Another relaxing day of our holiday in New Zealand……yeah well in theory. We enjoyed one another’s company, I got myself another book to read to distract myself and we tried not to get too distracted with the need to cancel and rebook accommodation and ferry options and commiserated with the locals about the heatwave sent to them by Australia…..only high 30’s here but big for the locals and there are dry parched hills in the distance so very concerning for them…..and we felt like locals standing in the shade of traffic light poles on our way back from the transport office this afternoon waiting for the lights to change. It was effective so it didn’t matter that it looked ridiculous.
We have been assured that the Biosecurity people WILL clear our bikes for pick up in the morning and then we will hotfoot it to the VTNZ to get our Warrant of Fitness (WOF) same as a RWC then get the short-term registration for them. The paperwork already filled out plus the necessary attachments of registration certificate and copies of licences as well as the Customs / DPI clearance certificate we will be given in the morning. After that it will be back to the hotel where we will collect our bag and case and then we will head north. Yay!

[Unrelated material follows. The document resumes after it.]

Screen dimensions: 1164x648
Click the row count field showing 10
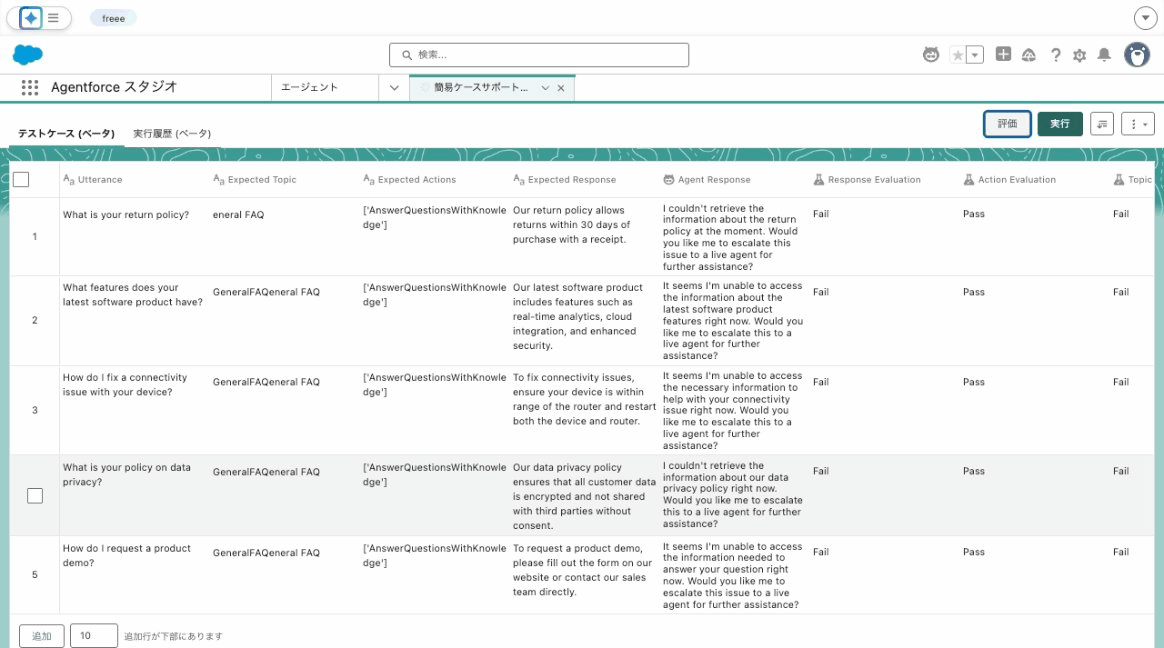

So, we have again delayed our accommodation at Picton now for tomorrow night as well as the ferry crossing the following day. We have had to cancel our 2 nights in Napier and rebook another 1 after that booking and cancel 1 night at Whakatane between there and Whitianga and then we will be back with our original itinerary…. well that’s the plan at least so we will see.
I decided I wasn’t strong enough to tackle the photo thing again today so added another couple on our ferry trip across to Wellington.
A shot of what remains of the previously tallest building in Christchurch (22 storeys). Chilling.
And the Rollickin Desserts Cafe in New Regent Street from the balcony of Casa Publica. We didn't get to try an icecream but I think everyhone else in Christchurch as well as visitors did. There was a constant queue. Hope to try one on our return.